Le député Ziad Hawat prend ensuite la parole au nom des Forces Libanaises, pour affirmer que le pays est pris en otage. Il rappelle aussitôt que " ce qui fit arriver ce régime au pouvoir est une longue succession de blocages institutionnels et une série noire d’assassinats politiques ". " Ce qui est désormais proposé est un rejet catégorique des deux options imposées par Naïm Kassem, secrétaire général adjoint du Hezbollah, qui laisse le choix entre la soumission et l’exil. L’idéologie imposée par la " Moumanaa " (l’axe iranien) est à combattre car elle est étrangère à la culture de la plus grande majorité des Libanais ", a-t-il déclaré. " Nous refusons les armes illégales de la pieuvre qui nous affame ", a lancé Ziad Hawat. " Depuis le 4 août 2020, il n’y a eu aucun progrès concernant les investigations sur l’explosion du port de Beyrouth. Tout est systématiquement et inéluctablement entravé.
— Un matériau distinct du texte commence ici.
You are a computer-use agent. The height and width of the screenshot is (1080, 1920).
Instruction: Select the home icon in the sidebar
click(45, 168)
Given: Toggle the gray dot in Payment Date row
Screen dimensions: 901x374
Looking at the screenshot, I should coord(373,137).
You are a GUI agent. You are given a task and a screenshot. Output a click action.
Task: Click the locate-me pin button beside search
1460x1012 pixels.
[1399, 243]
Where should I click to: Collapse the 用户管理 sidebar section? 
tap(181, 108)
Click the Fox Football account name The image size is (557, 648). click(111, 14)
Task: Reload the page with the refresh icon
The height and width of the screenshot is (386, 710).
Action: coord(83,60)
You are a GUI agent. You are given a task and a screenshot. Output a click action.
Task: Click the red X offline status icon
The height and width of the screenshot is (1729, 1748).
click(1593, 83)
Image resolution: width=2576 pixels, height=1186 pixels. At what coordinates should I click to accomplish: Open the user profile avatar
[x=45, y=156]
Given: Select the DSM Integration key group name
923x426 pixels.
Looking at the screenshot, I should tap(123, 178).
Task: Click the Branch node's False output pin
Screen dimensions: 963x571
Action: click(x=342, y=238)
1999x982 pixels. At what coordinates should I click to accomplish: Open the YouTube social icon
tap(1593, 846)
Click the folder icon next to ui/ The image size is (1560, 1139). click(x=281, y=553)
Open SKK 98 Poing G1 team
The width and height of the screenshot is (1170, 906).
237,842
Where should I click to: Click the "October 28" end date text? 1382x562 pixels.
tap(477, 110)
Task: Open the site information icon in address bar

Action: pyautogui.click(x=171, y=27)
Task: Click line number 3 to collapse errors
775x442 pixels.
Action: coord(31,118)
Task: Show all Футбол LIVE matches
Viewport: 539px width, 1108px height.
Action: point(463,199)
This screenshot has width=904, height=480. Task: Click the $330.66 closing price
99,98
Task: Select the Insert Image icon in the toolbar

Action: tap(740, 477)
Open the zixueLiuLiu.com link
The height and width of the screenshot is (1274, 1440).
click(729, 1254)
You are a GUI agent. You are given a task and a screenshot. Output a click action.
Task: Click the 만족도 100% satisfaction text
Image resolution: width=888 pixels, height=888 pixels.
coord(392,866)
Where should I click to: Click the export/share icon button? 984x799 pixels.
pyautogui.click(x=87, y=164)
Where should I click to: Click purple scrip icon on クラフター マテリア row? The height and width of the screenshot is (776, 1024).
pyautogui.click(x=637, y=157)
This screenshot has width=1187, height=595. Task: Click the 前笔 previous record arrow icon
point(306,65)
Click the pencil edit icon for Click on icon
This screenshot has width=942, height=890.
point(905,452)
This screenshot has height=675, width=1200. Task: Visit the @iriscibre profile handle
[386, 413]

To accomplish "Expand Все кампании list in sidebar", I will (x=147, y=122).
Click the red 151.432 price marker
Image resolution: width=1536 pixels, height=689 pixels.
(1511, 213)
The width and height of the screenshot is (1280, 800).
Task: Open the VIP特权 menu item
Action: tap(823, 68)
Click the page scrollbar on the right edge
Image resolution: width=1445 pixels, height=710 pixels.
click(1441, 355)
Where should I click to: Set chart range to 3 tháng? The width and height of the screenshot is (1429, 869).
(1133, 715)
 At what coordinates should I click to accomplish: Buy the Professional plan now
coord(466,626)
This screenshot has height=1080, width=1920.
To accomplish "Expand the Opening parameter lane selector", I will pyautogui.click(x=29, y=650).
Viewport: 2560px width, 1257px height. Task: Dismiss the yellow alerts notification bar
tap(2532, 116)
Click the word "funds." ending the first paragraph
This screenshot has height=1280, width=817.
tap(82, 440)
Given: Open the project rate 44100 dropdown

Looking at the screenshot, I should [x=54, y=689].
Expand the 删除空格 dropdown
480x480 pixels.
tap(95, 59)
Les Libanais désirent un président qui croit en la Constitution et la respecte. Il faut renouveler le Parlement. Les Forces Libanaises font appel à toutes les mouvances souverainistes en vue d’un véritable projet de libération ".

Alice Chaptini

L’intervention suivante est donnée par la ministre Alice Chaptini représentant le président Michel Sleiman. C’est donc tout naturellement qu’elle revient à la déclaration de Baabda qui préconisait dès 2012 le principe de neutralité et le respect des résolutions des Nations Unis relatives aux milices et aux armes illégales. Elle salue dans ce cadre les positions " courageuses " du patriarche maronite, cardinal Béchara Raï. Alice Chaptini soulève aussi un sujet crucial et existentiel qui est celui de la laïcité et de la déconfessionnalisation prônées à outrance. Elle souligne qu’une telle démarche serait " suicidaire " si elle n’est pas accompagnée de garde-fous et de garanties face à l’hégémonie du nombre.

Me Youssef Douayhi (secrétaire général du Parti national libéral), Majd Harb (représentant du député Boutros Harb), Riad Obeid (représentant du général Achraf Riffi et Charbel Azar (représentant de la vingtaine de groupes souverainistes de la révolution), soulignent chacun la nécessité de mettre un terme à la souffrance des Libanais, et l’urgence d’un changement dans le paysage politique. Ils rappellent que " la prorogation du mandat présidentiel n’est autre que celle de l’hégémonie oppressante du Hezbollah et de ses maîtres iraniens ".

Le discours de l’ancien procureur général Peter Germanos jette lui, un regard vers la conception de l’avenir. Le magistrat signale que les Libanais ont été " cruellement trompés ". " Il leur a été promis un règlement de la corruption, des armes, des milices, de la justice et des institutions, mais au lieu de cela, ils assistent à la prolifération de la corruption et des armes, à la soumission totale à la milice, à la violation de la justice et à la désintégration des institutions ", a-t-il ditr, estimant que " le régime actuel anéantit l’université, l’hôpital, le secteur bancaire, le tourisme et la vie des Libanais ". Le juge Germanos appelle alors à une protection internationale du Liban, à l’instar de celle qui avait été assurée au Timor Oriental, au Kosovo, au Kurdistan et autres. " Cette protection pourrait s’avérer nécessaire pour les régions libanaises qui refusent l’hégémonie iranienne et les armes du Hezbollah ", estime-t-il.

Le Front, lancé le 29 septembre dernier, rassemble une vingtaine de formations souverainistes de la révolution du 17 octobre 2020 ainsi que nombre de personnalités et de partis politiques, notamment les Forces Libanaises, le Parti national libéral, le Parti syriaque international et les Gardiens du Cèdre.

Le but du front est de dénoncer ouvertement la mainmise du Hezbollah sur le Liban, son Etat et ses institutions, et de mettre l’accent sur son rôle de bras armé de la République Islamique d’Iran.